- Prompt
Once the pictures are set aside, reproduce the remaining data exactly.

[Items from a dataset]
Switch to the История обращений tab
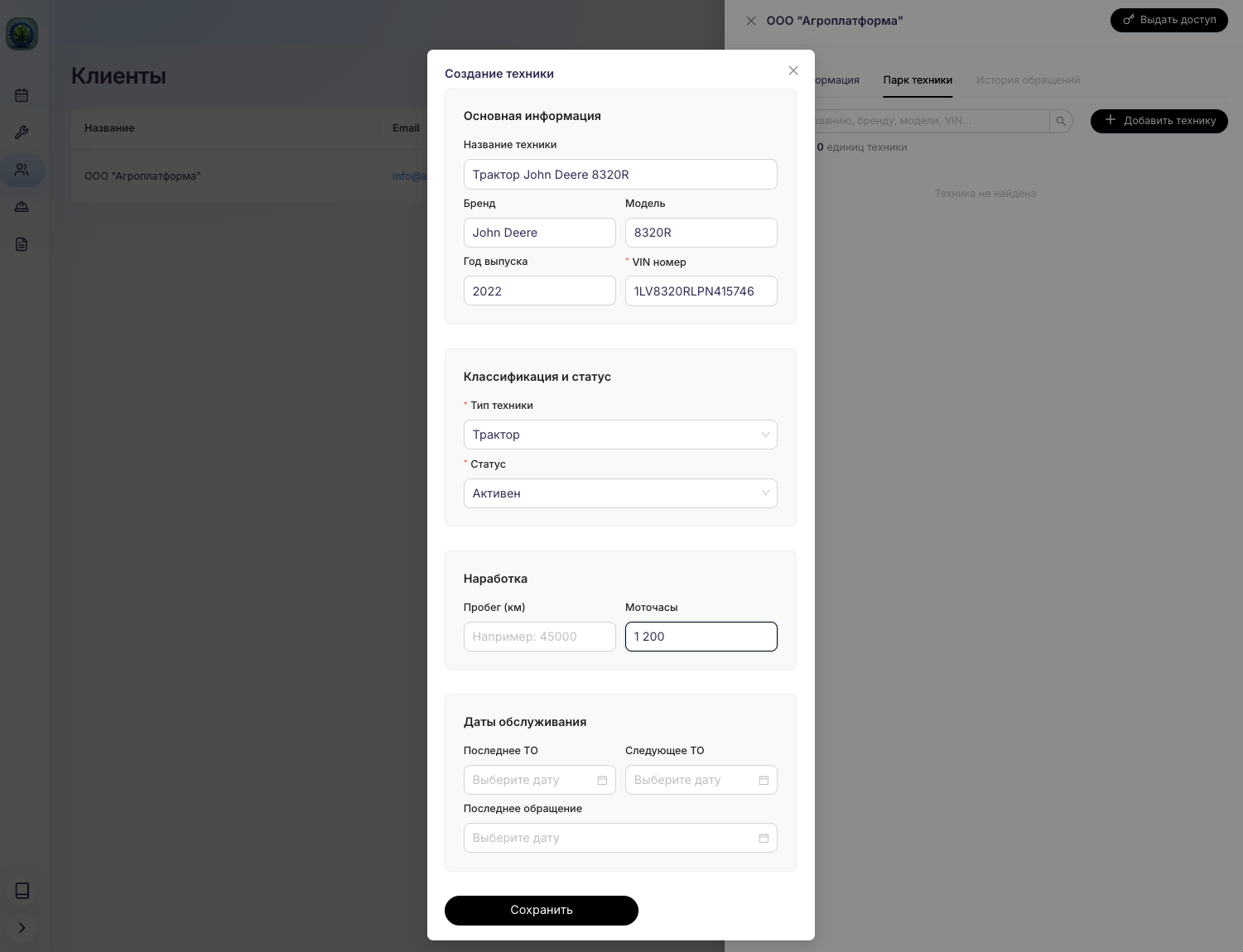The image size is (1243, 952). pos(1028,80)
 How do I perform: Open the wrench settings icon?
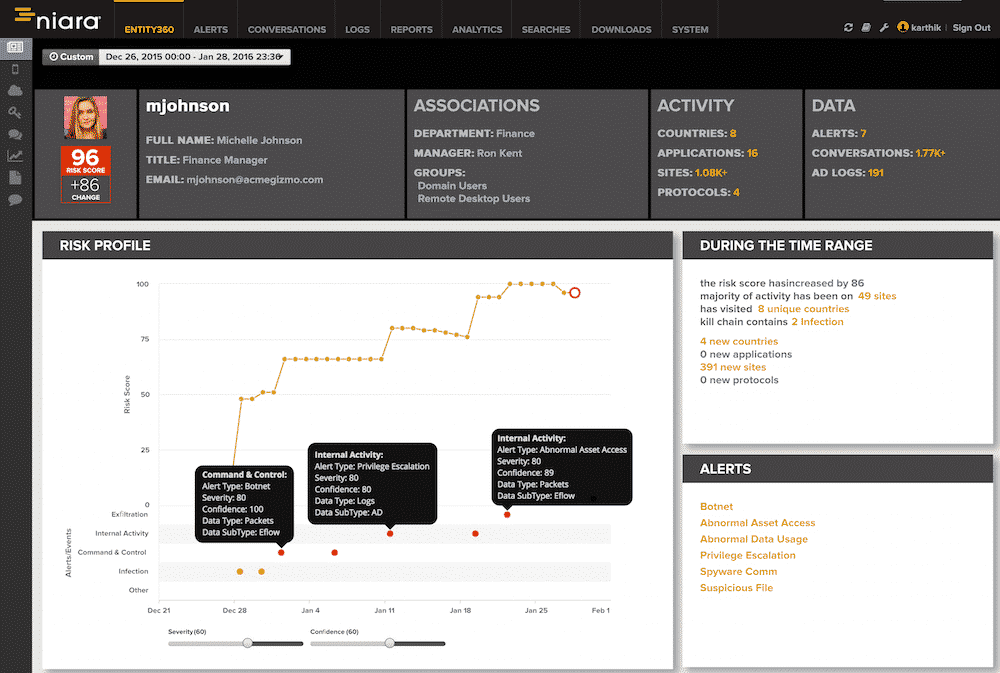884,28
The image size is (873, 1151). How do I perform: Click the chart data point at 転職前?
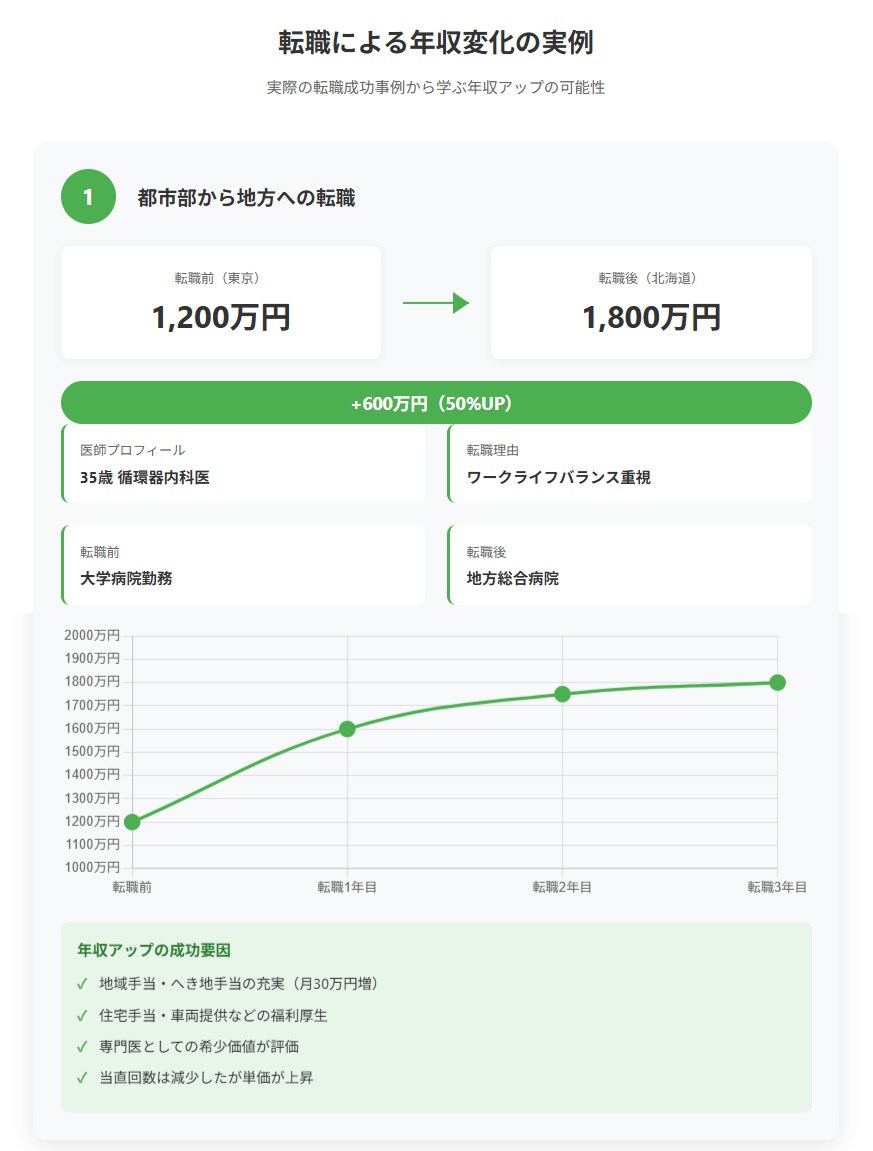point(132,822)
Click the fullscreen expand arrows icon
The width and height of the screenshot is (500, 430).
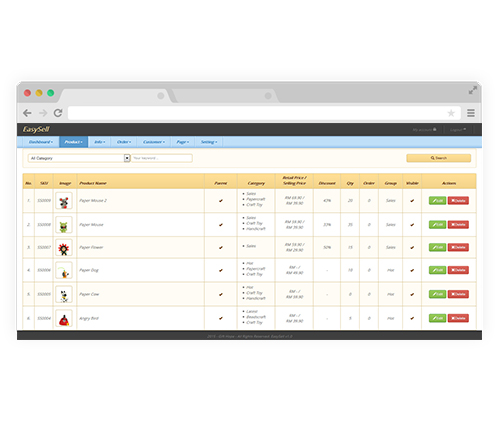(473, 90)
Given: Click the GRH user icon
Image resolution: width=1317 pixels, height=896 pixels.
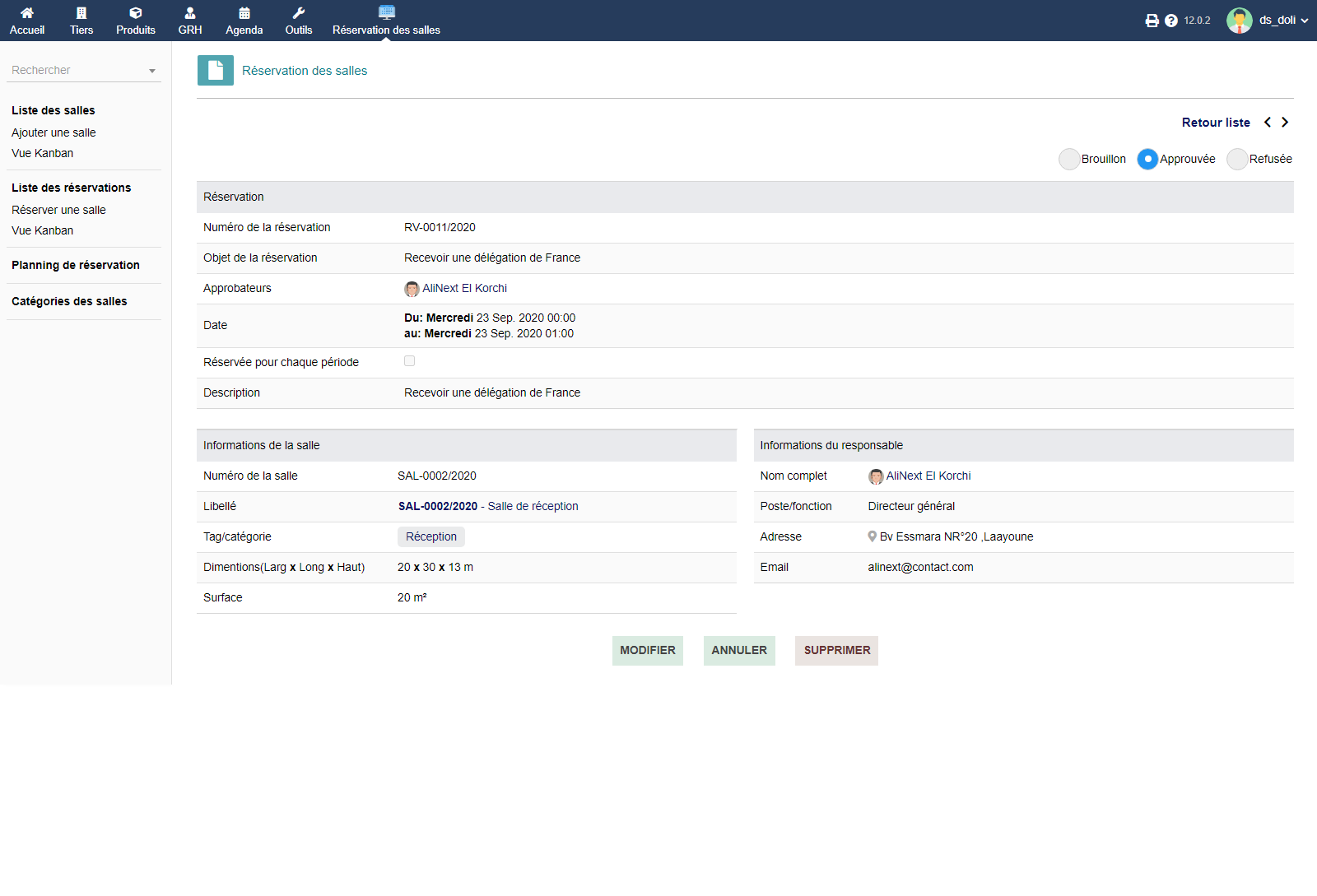Looking at the screenshot, I should click(190, 13).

- Exercise output
Switch to the История обращений tab
The image size is (1243, 952). pos(1028,80)
 How do I perform: Open the wrench settings icon?
884,28
The image size is (873, 1151). How do I perform: Click the chart data point at 転職前?
point(132,822)
Click the fullscreen expand arrows icon
The width and height of the screenshot is (500, 430).
(473, 90)
Given: Click the GRH user icon
Image resolution: width=1317 pixels, height=896 pixels.
Looking at the screenshot, I should click(190, 13).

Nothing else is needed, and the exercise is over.